- GOALS
A – Reproduce the passage of the makeup forum thread from "What do you" to "little pressed powder.", word for word.
B – Write the next portion of the makeup forum thread, beginning after its final line.

- PAGE TEXT
** START **

The CC Cellularose Moisturising Cream?


----------



## elegant-one (Mar 24, 2017)

By Terry Glow Expert Duo Stick - Tutorial - YouTube

I just bought all 3! They look so natural & glowy.


----------



## elegant-one (Mar 25, 2017)

I also got that new Sulwhasoo makeup balancer in Pink shade 1. So far, I really like it. It gives the skin a beautiful flawless look with light to medium radiance.Not a sheen but a healthy skin glow. Makeup goes on over it nicely.


----------



## Icecaramellatte (Mar 25, 2017)

elegant-one said:


> By Terry Glow Expert Duo Stick - Tutorial - YouTube
> 
> I just bought all 3! They look so natural & glowy.


I have these.  Well 2 anyway.  I wanted all three but Peach one was sold out. The SA said she would let me know when it came back in stock.  I think I need to just try another retailer.


----------



## Monsy (Mar 25, 2017)

elegant-one said:


> By Terry Glow Expert Duo Stick - Tutorial - YouTube
> 
> I just bought all 3! They look so natural & glowy.



OMG i want the amber one


----------



## elegant-one (Mar 25, 2017)

Monsy said:


> OMG i want the amber one



YES! That amber one is gorgeous!! It's on Nordies. The pink one is BO & the coral/peachy one is SO from a BO.

I ordered mine from Dermstore with the 20% off sale! Great buy.


----------



## elegant-one (Mar 25, 2017)

Icecaramellatte said:


> I have these.  Well 2 anyway.  I wanted all three but Peach one was sold out. The SA said she would let me know when it came back in stock.  I think I need to just try another retailer.



What do you think of them?


----------



## elegant-one (Mar 28, 2017)

Ingenue said:


> I love both the Cover Expert (which you can sheer out), and Sheer Expert. I also use the CC Cream RELIGIOUSLY. Best primer ever, and it's like skincare so... WIN! And it smells like heaven. I used it on myself and clients, and they always remark how good their skin looks with just the CC cream. Sometimes I can even get away with wearing it alone with a little pressed powder.




Where are you dear!? lol I NEED more info from you!!! See my above post/question.


----------



## Ingenue (Mar 29, 2017)

elegant-one said:


> Where are you dear!? lol I NEED more info from you!!! See my above post/question.



HI! I'm so sorry... I need to be in this forum more often. I don't have the glow stick things. Was that question meant for me?


----------



## Ingenue (Mar 29, 2017)

elegant-one said:


> The CC Cellularose Moisturising Cream?

** END **

- DATASET EXTRACT
** START **

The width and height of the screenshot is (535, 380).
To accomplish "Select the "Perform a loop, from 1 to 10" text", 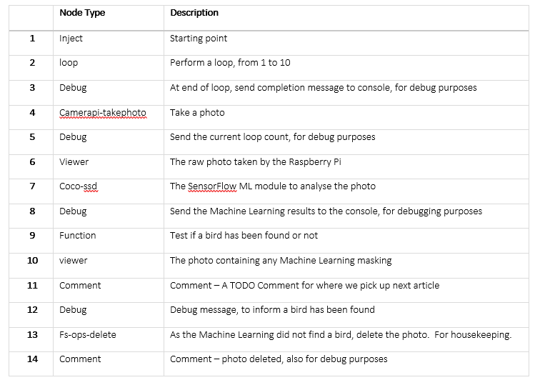I will click(x=230, y=63).
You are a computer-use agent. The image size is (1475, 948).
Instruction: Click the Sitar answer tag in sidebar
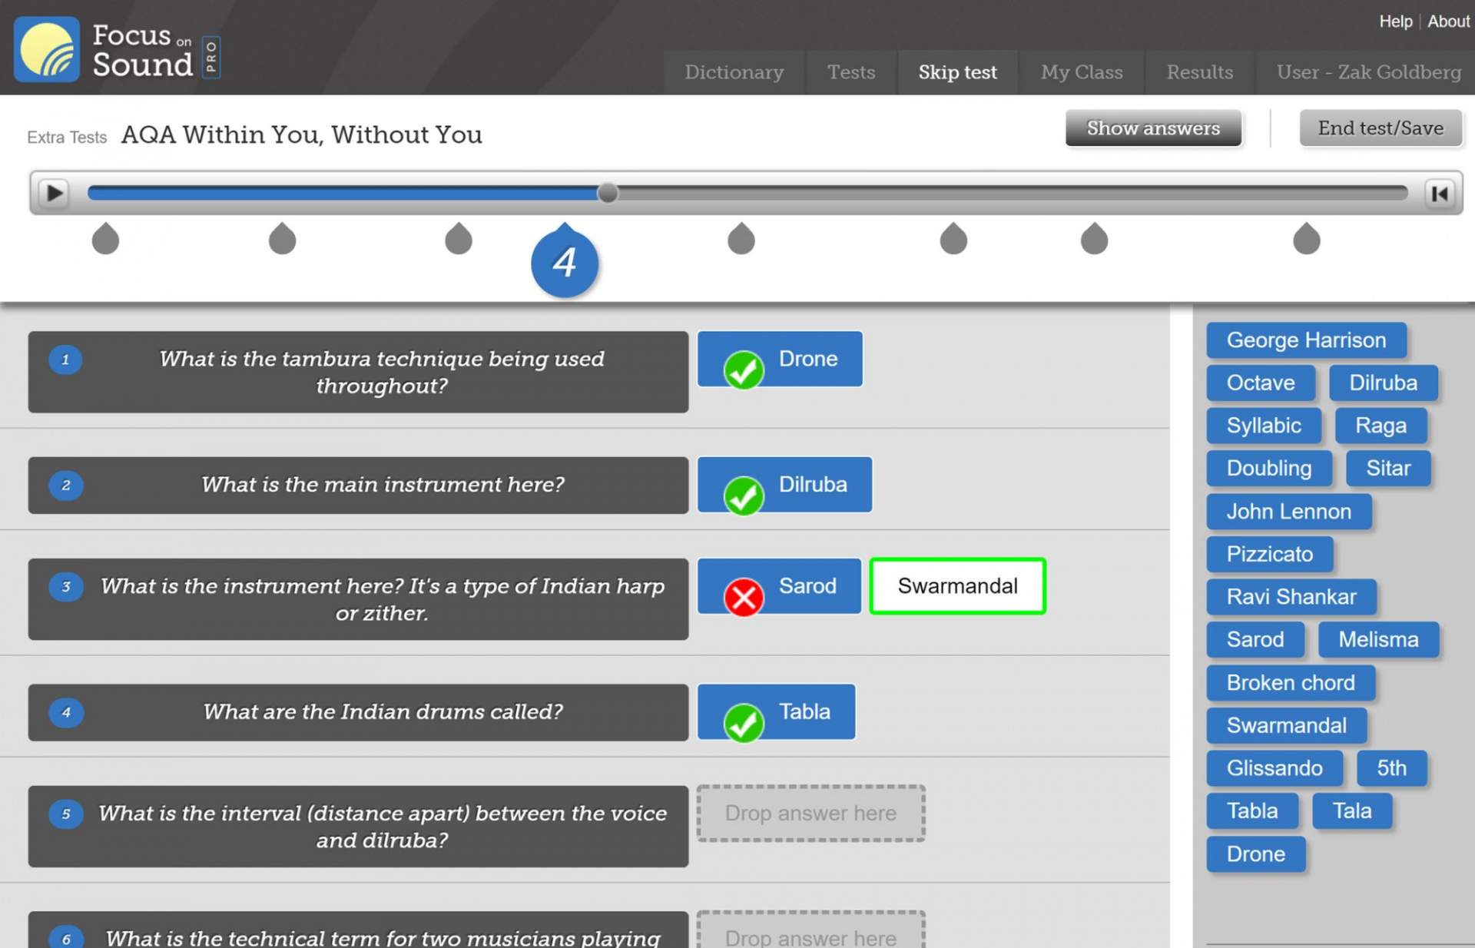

** END **

- REPLIES
A –
What do you think of them?


----------



## elegant-one (Mar 28, 2017)

Ingenue said:


> I love both the Cover Expert (which you can sheer out), and Sheer Expert. I also use the CC Cream RELIGIOUSLY. Best primer ever, and it's like skincare so... WIN! And it smells like heaven. I used it on myself and clients, and they always remark how good their skin looks with just the CC cream. Sometimes I can even get away with wearing it alone with a little pressed powder.

B –
Oh here it is! YES. SWEAR BY IT. I have tried my best to use cheaper bases, but honestly this formula is just BEYOND. I use it alone on good skin days and under foundation as a primer. Love this stuff!


----------



## elegant-one (Mar 29, 2017)

Ingenue said:


> Oh here it is! YES. SWEAR BY IT. I have tried my best to use cheaper bases, but honestly this formula is just BEYOND. I use it alone on good skin days and under foundation as a primer. Love this stuff!



Ah, thank you my dear!!! I bought all three of the blush glow sticks but I'll get this now. I always love your input on products


----------



## Ingenue (Mar 29, 2017)

Happy to help!


----------



## elegant-one (Mar 29, 2017)

Ohmygosh I LOVE these - all 3 shades are so glowy & natural on. Super skin-like smooth. NATURAL!!! I also love the bronze shade on my eyelid. Even the coral which looks quite bright in the tube is SUPER natural looking on. All 3 highlighter shade are soooo beautiful on the skin.


----------



## Monsy (Mar 29, 2017)

how would you compare texture to nars multiples?


----------



## elegant-one (Mar 29, 2017)

SUCKA Alert - on my Dermstore boxes, they gave me another 20% off code sooooooooooo I ordered By Terry:

CC Cellularose Moisturising Cream
Densiliss Concealer


----------



## elegant-one (Mar 29, 2017)

Monsy said:


> how would you compare texture to nars multiples?



The new Nars multiples are so skin like and smooth & the glow sticks are pretty similar only even silkier & glowy. I love how they make my skin look fresh & youthful. Nars are more matte but not dry looking.


----------



## Monsy (Mar 29, 2017)

how about old /permanent multiples? I have love/hate relationship with them


----------



## elegant-one (Mar 29, 2017)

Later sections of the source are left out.